*** Opening of DATA TO EXAMINE ***

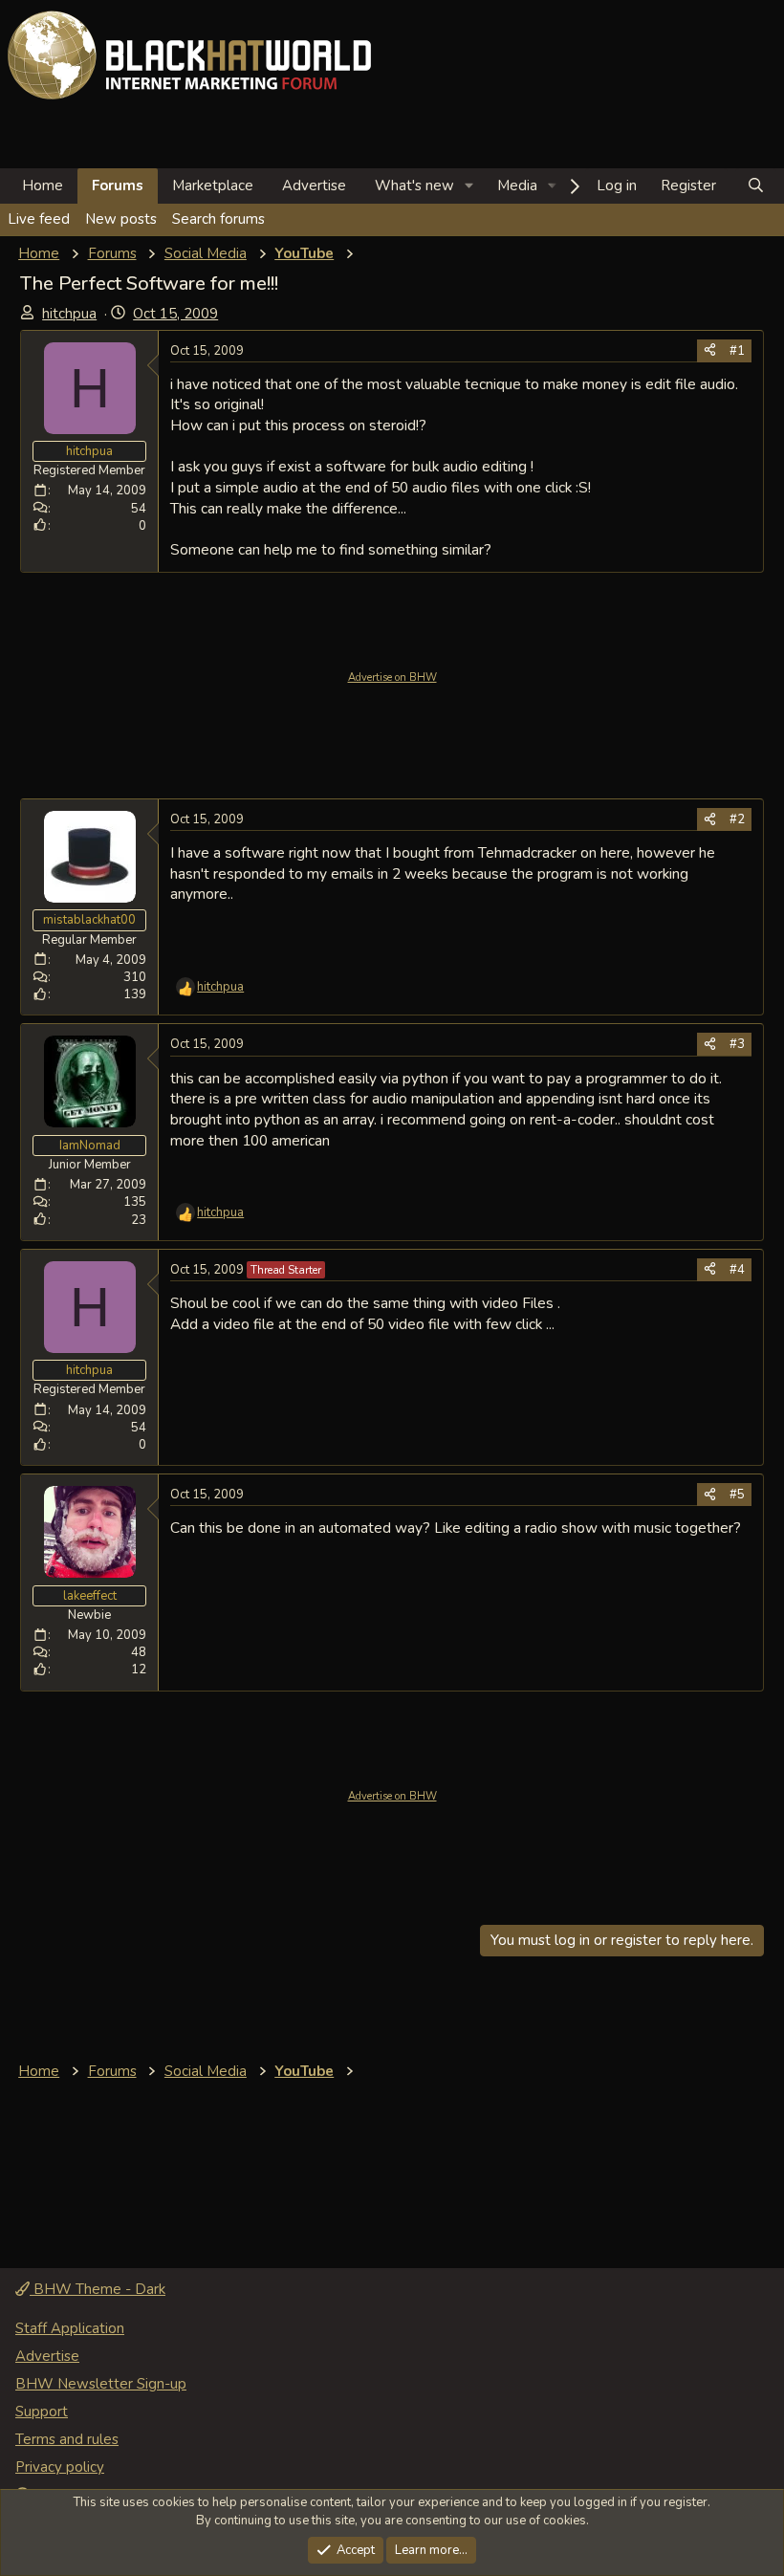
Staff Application (69, 2328)
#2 (737, 819)
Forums (117, 185)
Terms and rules (67, 2439)
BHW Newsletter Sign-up (100, 2383)
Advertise (314, 185)
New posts (121, 219)
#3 (737, 1044)
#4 (737, 1269)
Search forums (218, 219)
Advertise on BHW (392, 677)
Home (42, 185)
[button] (469, 186)
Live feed (39, 219)
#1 (737, 351)
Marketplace (212, 185)
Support (41, 2411)
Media (517, 185)
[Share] (710, 350)
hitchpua (69, 313)
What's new (414, 185)
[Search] (755, 186)
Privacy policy (59, 2467)
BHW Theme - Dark (97, 2289)
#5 (737, 1494)
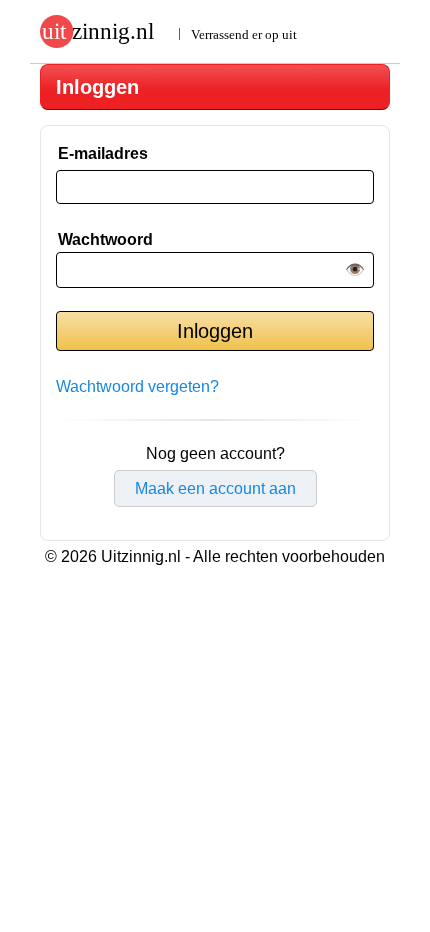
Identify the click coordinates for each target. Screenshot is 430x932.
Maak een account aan (215, 488)
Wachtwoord (105, 239)
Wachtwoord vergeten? (137, 386)
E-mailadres (103, 153)
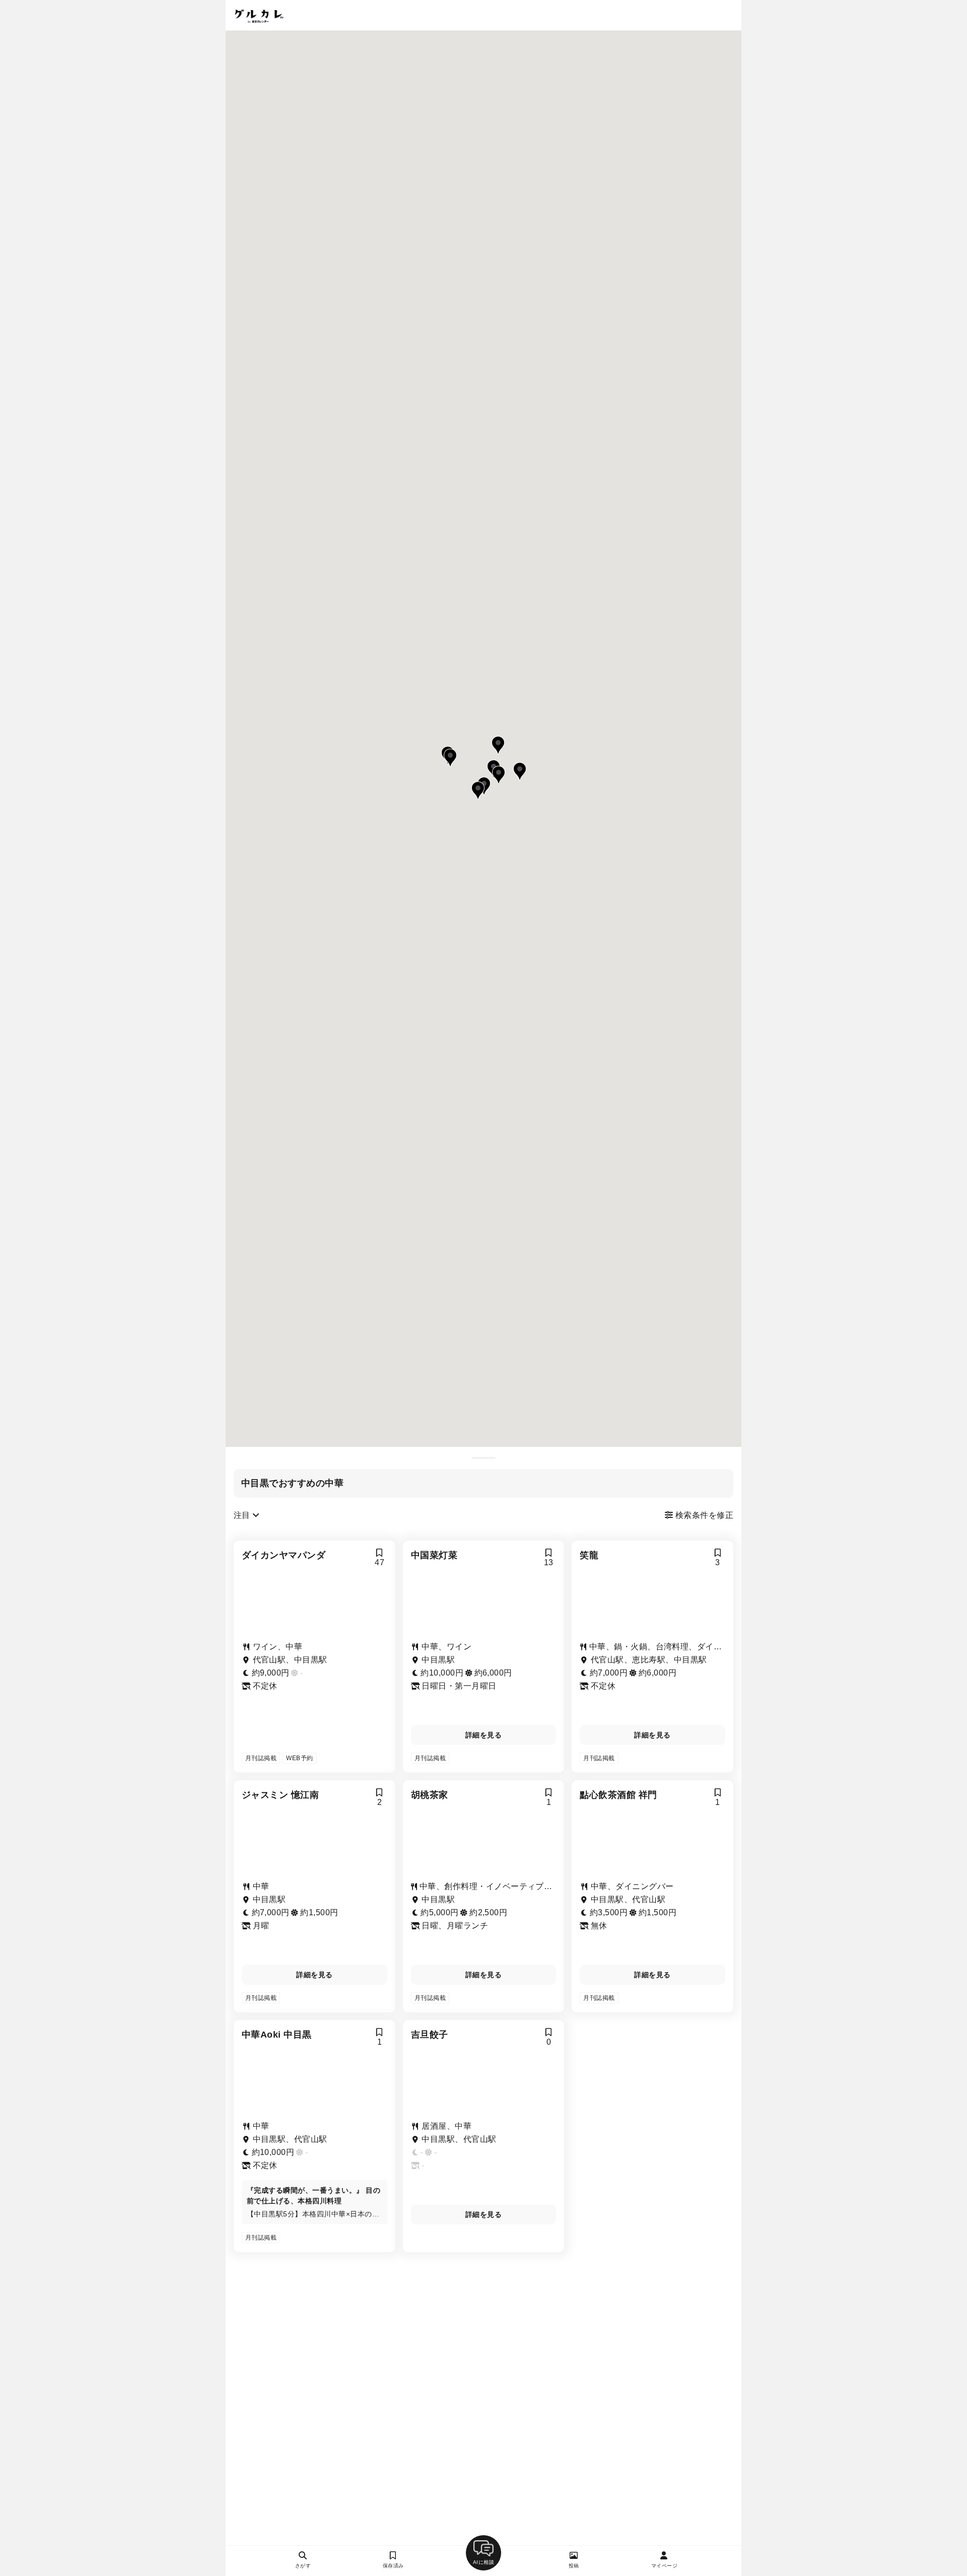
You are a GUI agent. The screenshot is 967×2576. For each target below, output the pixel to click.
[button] (498, 745)
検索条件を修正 (703, 1515)
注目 (243, 1515)
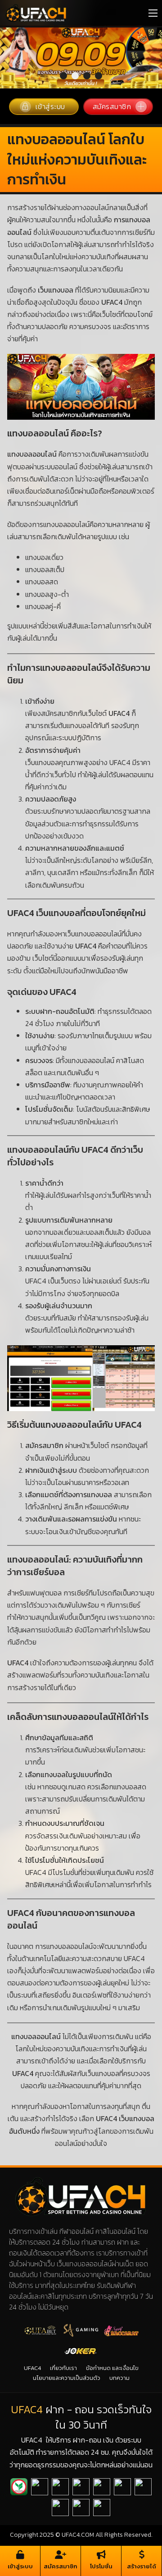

*** Close of DATA TO EXAMINE ***

Reproduce the records word for word, please, from their first line up to and including the line that contains "hitchpua (69, 313)", but no pictures.

## OUTPUT
Staff Application (69, 2328)
#2 (737, 819)
Forums (117, 185)
Terms and rules (67, 2439)
BHW Newsletter Sign-up (100, 2383)
Advertise (314, 185)
New posts (121, 219)
#3 (737, 1044)
#4 (737, 1269)
Search forums (218, 219)
Advertise on BHW (392, 677)
Home (42, 185)
[button] (469, 186)
Live feed (39, 219)
#1 (737, 351)
Marketplace (212, 185)
Support (41, 2411)
Media (517, 185)
[Share] (710, 350)
hitchpua (69, 313)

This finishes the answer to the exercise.